# Old Daiwa Millionaire Reels



## Carolina Rebel (Aug 25, 2005)

I see alot of these sell for dirt cheap on ebay, whats the deal with these reels. Are they alot more rough than Ambassadeurs of the same age?


----------



## TreednNC (Jul 1, 2005)

The old ones used to be liquid smooth compared to the abus of the same age.
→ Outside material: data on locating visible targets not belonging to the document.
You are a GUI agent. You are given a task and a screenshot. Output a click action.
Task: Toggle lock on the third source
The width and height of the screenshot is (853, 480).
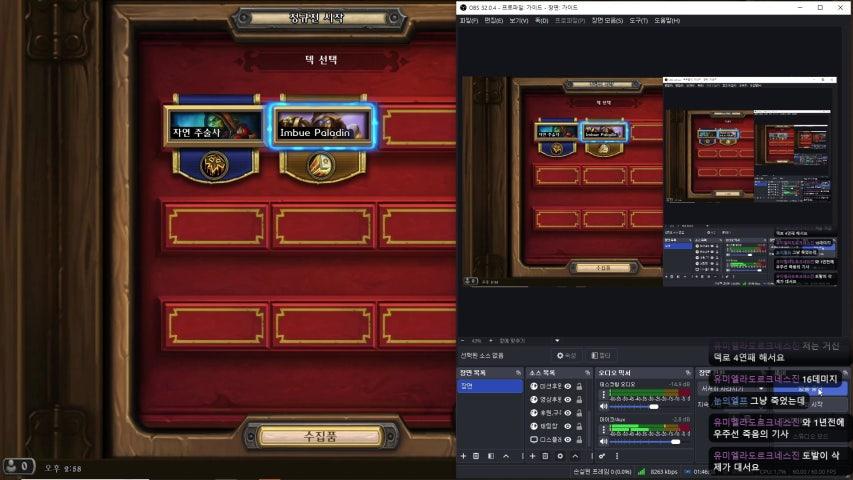579,412
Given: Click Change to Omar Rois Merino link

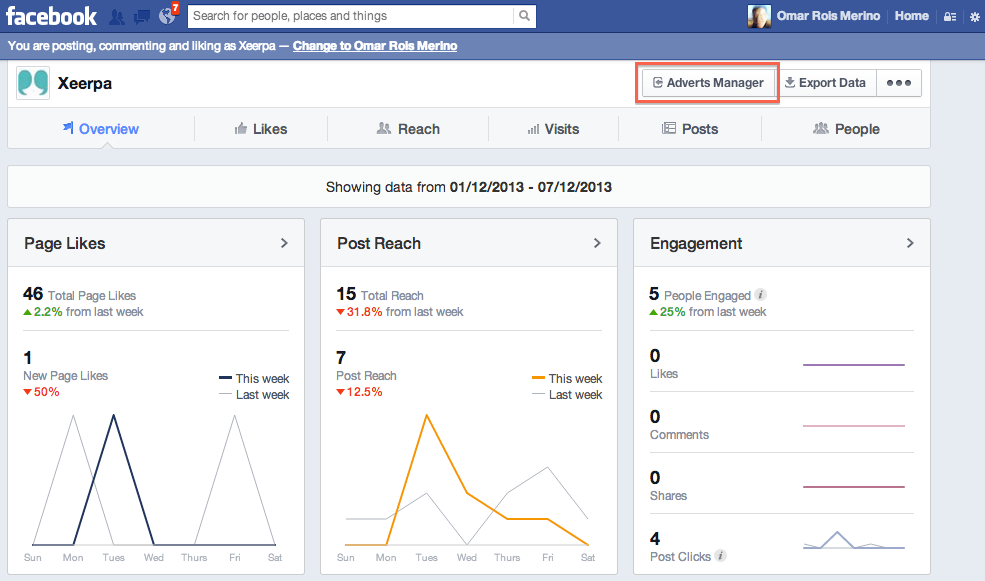Looking at the screenshot, I should pos(374,46).
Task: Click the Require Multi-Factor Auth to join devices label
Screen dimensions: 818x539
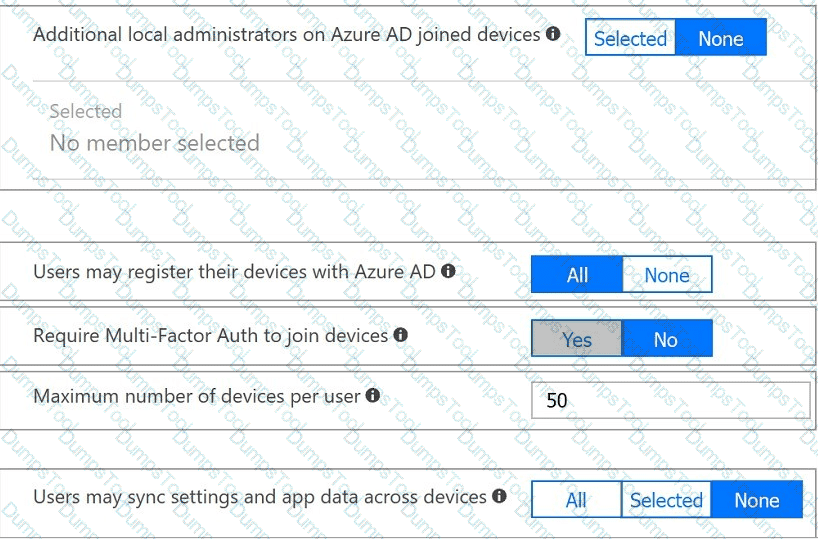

I cant give you any more details other than they were great striper and catfish reels in the fresh water (the models with clickers)


----------



## surfchunker (Apr 10, 2006)

*3r*

I have an old 3R that I still use all the time .... it's over 25 years old ...


----------



## Fishman (Apr 23, 2000)

Old thread but these reel are vintage classics


----------



## ThePitbullofLove (Oct 13, 2011)

I've got two vintage Millionaires, a red 3R and a Blue 4H (High Speed). Both were (and are) butter smooth compared to Abu Garcia (and just Garcia) Ambassadeurs of similar vintage and original MSRP. In fact, my red 3R was a replacement for an Ambassadeur that got run over by a friends Blazer following a fishing trip.

I just found these reels at my parent's house in the past few months, after having put them away for magnetic braked Shimano, Daiwa, and Abu offerings, and after cleaning, they're ready to be put back into service. In fact, the 4H is going striper fishing with me, mated to a new graphite rod. Love 'em!


----------